Sejarah Katapang Part - 3
Pertengahan tahun 1852 sebuah kapal (kora-kora) yang bersal dari
kesultanan buton berlayar menuju timur Indonesia yang di tumpangi 7 orang
pemuda diantara mereka salah satunya adalah La Aru dan merupakan orang
yang pertama turun dari kora-kora beliau meminta untuk diturunkan di ujung
pulau seram tepatnya di daerah tanjong Halulu (labuang).
La Aru merupakan anak keturunan kesultanan buton yang pernah
datang ke daerah ini dalam membantu Kerajaan Huamual berperang melawan para
penjajah yakni bangsa Portugis dan belanda sekeligus penyebaran agama islam sejak tahun 1560 hingga 1802. Atas arahan dari orang tua
beliau kemudian La Aru memilih untuk tinggal di lokasi tesebut. Tempat
tinggal beliau yang pertama adalah lokasi tanjung halulu. Setelah beberapa hari beliau
tinggal dilokasi tersebut, pada suatu hari dalam kondisi air laut surut beliau
mencari ikan sampai keujung pasir putih kemudian beliau melihat kearah selatan.

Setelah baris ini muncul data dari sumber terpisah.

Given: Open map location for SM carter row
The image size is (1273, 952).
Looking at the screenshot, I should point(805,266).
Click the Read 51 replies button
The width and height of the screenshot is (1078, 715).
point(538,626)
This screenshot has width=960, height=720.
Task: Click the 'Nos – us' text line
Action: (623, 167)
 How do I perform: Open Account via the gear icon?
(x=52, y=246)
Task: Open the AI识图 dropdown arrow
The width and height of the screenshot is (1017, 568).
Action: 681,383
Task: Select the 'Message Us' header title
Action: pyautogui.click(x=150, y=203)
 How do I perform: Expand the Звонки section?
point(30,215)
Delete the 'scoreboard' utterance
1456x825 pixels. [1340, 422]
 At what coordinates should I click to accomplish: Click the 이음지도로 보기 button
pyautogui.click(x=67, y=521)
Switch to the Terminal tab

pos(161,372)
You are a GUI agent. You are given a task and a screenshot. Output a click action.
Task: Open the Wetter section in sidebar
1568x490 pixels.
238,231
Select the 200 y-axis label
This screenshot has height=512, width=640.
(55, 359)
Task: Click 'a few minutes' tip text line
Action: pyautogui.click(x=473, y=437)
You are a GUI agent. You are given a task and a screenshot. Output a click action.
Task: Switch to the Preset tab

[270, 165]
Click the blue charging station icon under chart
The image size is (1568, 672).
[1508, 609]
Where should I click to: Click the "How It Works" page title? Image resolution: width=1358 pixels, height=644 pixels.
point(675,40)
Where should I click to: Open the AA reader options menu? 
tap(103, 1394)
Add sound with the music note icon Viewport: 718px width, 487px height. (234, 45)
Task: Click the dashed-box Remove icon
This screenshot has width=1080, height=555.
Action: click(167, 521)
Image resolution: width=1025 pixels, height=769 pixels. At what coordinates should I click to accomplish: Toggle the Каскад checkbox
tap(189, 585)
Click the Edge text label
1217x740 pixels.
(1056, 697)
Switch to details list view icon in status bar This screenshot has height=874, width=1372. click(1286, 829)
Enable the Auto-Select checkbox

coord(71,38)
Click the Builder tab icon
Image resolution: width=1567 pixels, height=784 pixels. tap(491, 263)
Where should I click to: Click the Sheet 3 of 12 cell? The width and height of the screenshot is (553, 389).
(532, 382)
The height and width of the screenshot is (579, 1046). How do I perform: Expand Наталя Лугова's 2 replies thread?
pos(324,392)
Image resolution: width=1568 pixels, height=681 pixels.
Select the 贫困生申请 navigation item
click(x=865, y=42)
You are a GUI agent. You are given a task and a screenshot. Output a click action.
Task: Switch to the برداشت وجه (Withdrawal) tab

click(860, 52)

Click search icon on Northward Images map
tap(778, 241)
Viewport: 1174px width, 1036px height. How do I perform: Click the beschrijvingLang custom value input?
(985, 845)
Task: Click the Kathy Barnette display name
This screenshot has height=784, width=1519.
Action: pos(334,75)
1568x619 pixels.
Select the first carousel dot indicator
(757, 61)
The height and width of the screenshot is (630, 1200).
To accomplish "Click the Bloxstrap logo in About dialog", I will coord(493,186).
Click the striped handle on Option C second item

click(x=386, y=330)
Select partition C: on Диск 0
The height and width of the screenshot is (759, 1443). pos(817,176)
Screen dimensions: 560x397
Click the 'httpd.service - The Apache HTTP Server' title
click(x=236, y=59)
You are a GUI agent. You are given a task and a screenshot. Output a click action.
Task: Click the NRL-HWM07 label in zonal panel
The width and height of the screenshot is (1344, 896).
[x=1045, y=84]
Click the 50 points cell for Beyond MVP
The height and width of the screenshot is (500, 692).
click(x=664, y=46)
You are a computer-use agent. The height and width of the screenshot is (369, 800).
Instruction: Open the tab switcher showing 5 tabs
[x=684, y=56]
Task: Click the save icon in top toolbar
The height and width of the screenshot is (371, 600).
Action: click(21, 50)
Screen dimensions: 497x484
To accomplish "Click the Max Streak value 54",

Saat itu beliau melihat hamparan pasir putih (meti) yang sangat besar, lalu
beliau berjalan menuju hamparan pasir putih tersebut. Karena terharu dengan
lokasi yang baru saja beliau lihat beliaupun berjalan ketepi pantai dan
berteduh disebuah pohon yakni pohon katapang yang sebelumnya telah diberitanda oleh empat orang perantau
yang juga asal Pulau Buton. Beliaupun berteduh dibawah pohon tersebut, perasaan
beliau yang semakin hari semakin nyaman menumbuhkan keinginan dalam hati untuk
membangun tempat tinggal di lokasi itu. Kemudian beliau berdiri di atas
pohon ketapang dan melihat sekeliling wilayah. Setelah melihat-lihat lokasi
sekitar, semakin manambah keinginan beliau untuk mendirikan tempat tingal di lokasi
ini.
Sambil duduk dan mengolah hasil yang baru saja diambil dari pantai tidak
disangka hari sudah semakin gelap. Kemudian beliau mengambil sebuah kerang
(kuli biah) dan satu biji buah bintanggor. Buah bintanggor tersebut beliau
kupas dan dimasukan kedalam kulit kerang sambil menunggu hari semakin gelap.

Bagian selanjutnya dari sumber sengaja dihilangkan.